| NOTCH1 — Neurogenic Locus Notch Homolog Protein 1 | |
|---|---|
| Symbol | NOTCH1 |
| Full Name | Neurogenic Locus Notch Homolog Protein 1 |
| Chromosome | 9q34.3 |
| NCBI Gene | 4851 |
| Ensembl | ENSG00000148400 |
| OMIM | 190198 |
| UniProt | P46531 |
| Diseases | Alzheimer's Disease, Cerebral Amyloid Angiopathy, CADASIL |
| Expression | Cerebral cortex, Hippocampus, Neural stem cells, Vascular endothelium |
Notch1 Gene is an important component in the neurobiology of neurodegenerative diseases. This page provides detailed information about its structure, function, and role in disease processes.

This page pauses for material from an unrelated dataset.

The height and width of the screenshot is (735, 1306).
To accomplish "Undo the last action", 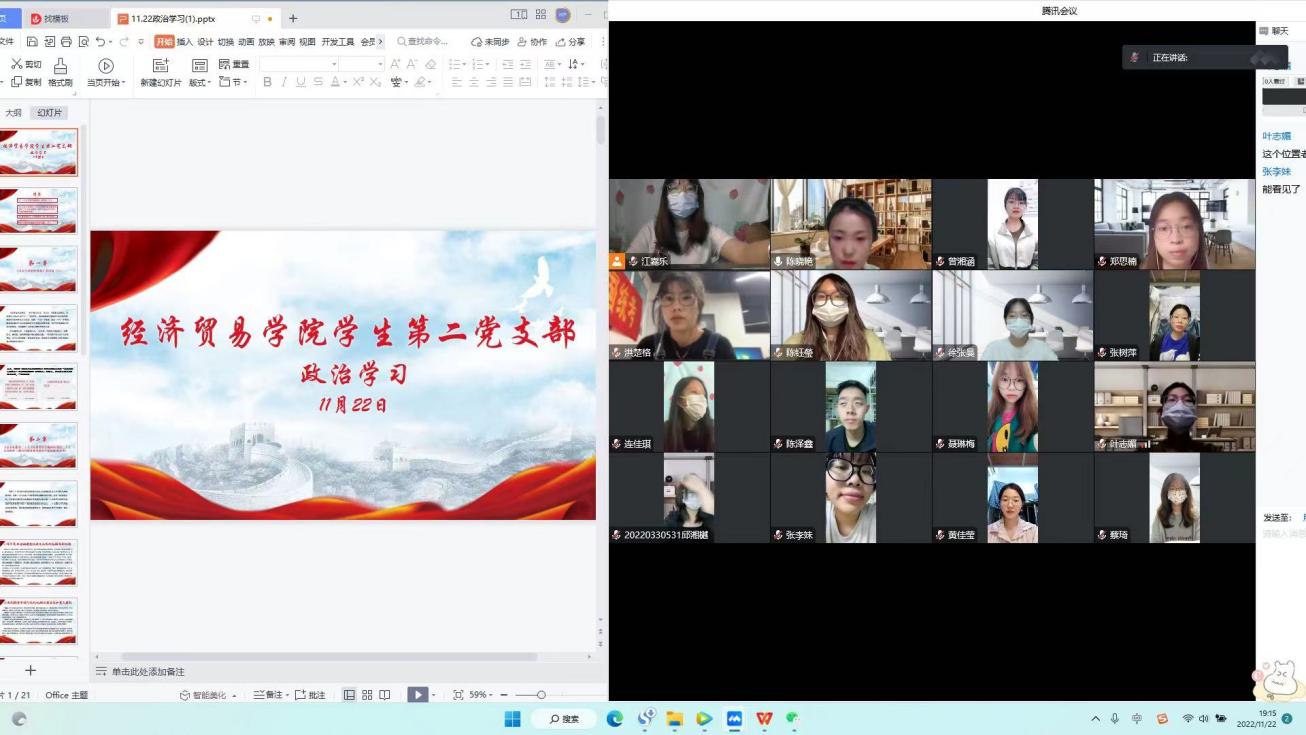I will 100,42.

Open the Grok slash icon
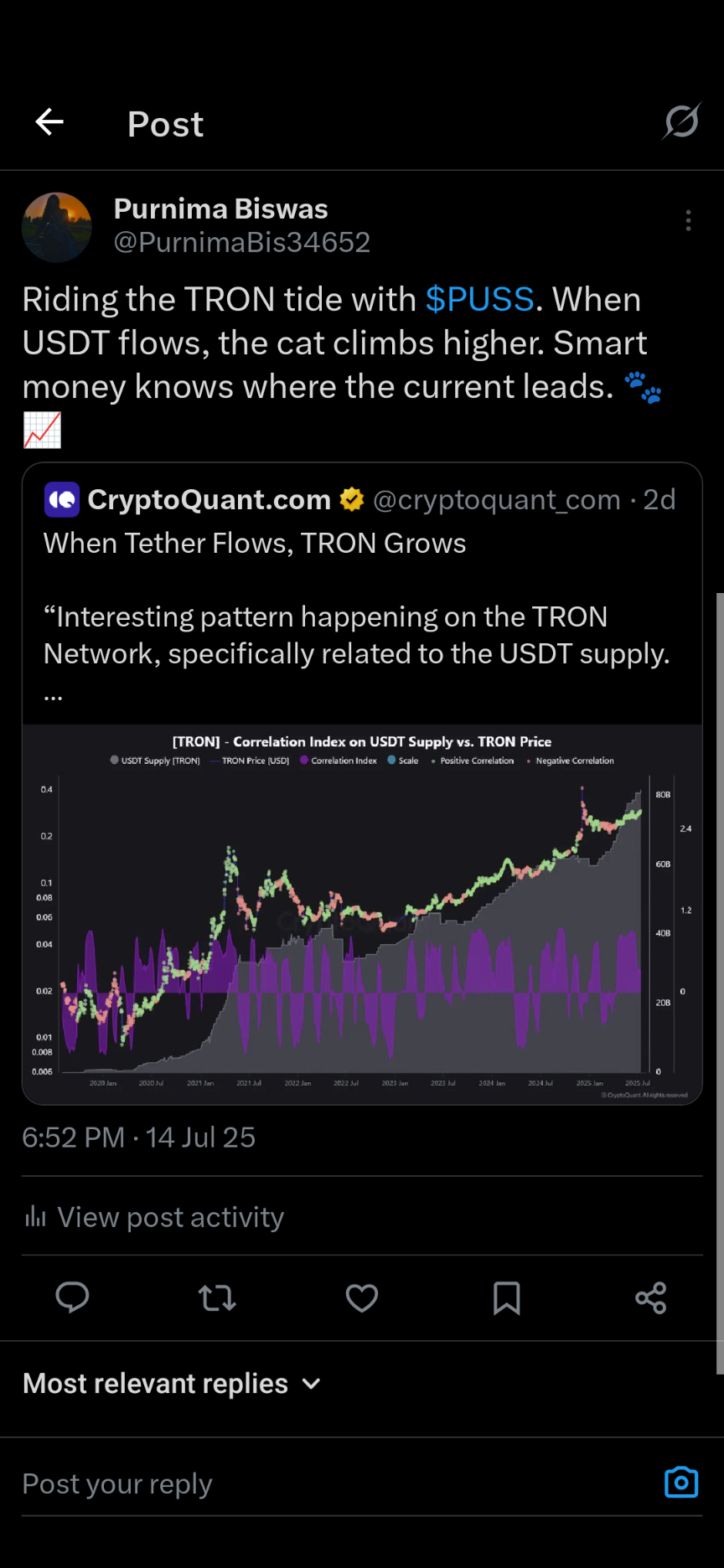point(681,122)
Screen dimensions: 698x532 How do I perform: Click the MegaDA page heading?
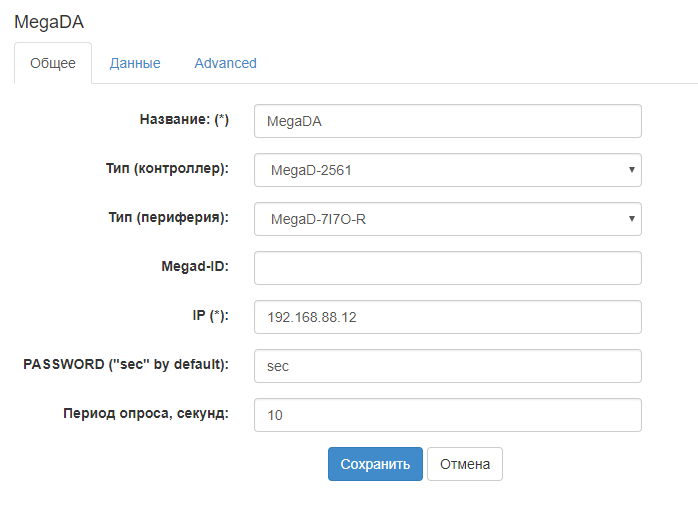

NOTCH1 is a gene located on chromosome 9q34.3 that encodes a member of the Notch family of transmembrane receptors. The Notch signaling pathway is a highly conserved cell communication system that plays critical roles in embryonic development, cell fate determination, and neuronal function. In the central nervous system, Notch signaling regulates neurogenesis, synaptic plasticity, and glial cell differentiation. NOTCH1 is expressed in neural stem cells, neurons, and vascular endothelial cells throughout the brain.
Dysregulation of NOTCH1 signaling has been implicated in Alzheimer's disease pathogenesis. The Notch1 intracellular domain (NICD) interacts with amyloid precursor protein (APP) processing and may influence amyloid-beta production. Additionally, Notch1 signaling intersects with inflammatory pathways and vascular health, both of which are relevant to neurodegenerative processes.
The Notch signaling pathway is activated when a Notch ligand (Delta-like or Jagged) binds to the Notch receptor, triggering two successive proteolytic cleavages. The first cleavage is mediated by ADAM10/TACE (alpha-secretase), and the second by gamma-secretase, releasing the Notch intracellular domain (NICD). The NICD translocates to the nucleus and forms a transcriptional complex with CSL transcription factors, activating target genes including HES (Hairy and Enhancer of Split) and HEY families.
In the nervous system, NOTCH1 participates in:
NOTCH1 intersects with Alzheimer's disease pathogenesis through multiple mechanisms:
Notch1 is expressed in cerebral vascular endothelium. Dysregulated Notch1 signaling may contribute to cerebrovascular dysfunction and amyloid deposition in cerebral blood vessels.
The study of Notch1 Gene has evolved significantly over the past decades. Research in this area has revealed important insights into the underlying mechanisms of neurodegeneration and continues to drive therapeutic development.
Historical context and key discoveries in this field have shaped our current understanding and will continue to guide future research directions.